# DH wants me to be romantic but won't be romantic at all.



## dragon (Jan 24, 2012)

DH told me he wants me to be romantic, like surprise him by getting dressed up, or take him on a date. He likes it when I buy him stuff without having a reason, and I even have to initiate sex. And even when I start stuff he never does anything to get me turned on... I said something to him about wanting him to be romantic he gets upset tells me he's sorry or he'll just shut down and not talk to me again.
On top of all that if I say something about wanting him to initiate sex we end up not having sex.
When we were dating he couldn't keep his hands off of me, and he was romantic.
He constantly complains about not spending time with me or how the weekend goes by too fast. But he sits around playing a video game during his free time.
Our 3 yr marriage anniversary is coming up and we don't have any money to do anything then, or for V-day or any other event coming up like my birthday.
I went all out for his last birthday but for mine he didn't and this yr we don't have money. I told him that I'm bummed that we can't do anything and he basically ignored me and played his game.
What should I do? I don't want to feel like my husband doesn't care but that's how I feel. Does anyone have any advice?


----------



## lady1 (Jan 31, 2012)

You should talk with him in a non-confrontational, safe, and honest way about how your feel. Don't complain, or put blame on him. And don't try to talk to him about it when he is playing video games, or is distracted in any way. Find a time when he is most open to having a conversation, and listen to what he is telling you. 

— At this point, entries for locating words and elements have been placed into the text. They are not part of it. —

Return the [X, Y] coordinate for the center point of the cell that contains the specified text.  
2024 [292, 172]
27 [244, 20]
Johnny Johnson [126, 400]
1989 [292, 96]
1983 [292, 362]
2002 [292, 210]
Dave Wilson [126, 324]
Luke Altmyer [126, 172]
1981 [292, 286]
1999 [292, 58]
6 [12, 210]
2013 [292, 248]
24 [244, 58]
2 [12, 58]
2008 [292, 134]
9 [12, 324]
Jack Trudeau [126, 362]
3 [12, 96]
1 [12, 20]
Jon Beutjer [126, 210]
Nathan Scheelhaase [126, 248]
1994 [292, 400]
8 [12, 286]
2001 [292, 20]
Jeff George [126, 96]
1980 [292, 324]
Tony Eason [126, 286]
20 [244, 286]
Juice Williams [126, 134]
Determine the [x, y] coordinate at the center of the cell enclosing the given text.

There must be a reason he gets so upset that he closes up when you even bring up the topic. It sounds to me like he does care, he just doesn't know how to talk about it. Maybe he is really upset about something else. Maybe he is super stressed about money, for example. It could even be that he feels guilty that he can't give you all the romantic things he wants to, since you two don't have money right now. You said he used to be romantic - did it slowly taper off, or did he stop suddenly? Was there anything specific going on when this started? I can only guess based on what you wrote above - talk to him. If he won't talk to you about it directly, try asking him to write you a letter.

I also think you two should find some fun and romantic things to do that don't cost any money. Pack a picnic and go to the park. Look for free activities in your area. Make each other gifts. Get creative together. Romance shouldn't break the bank.


----------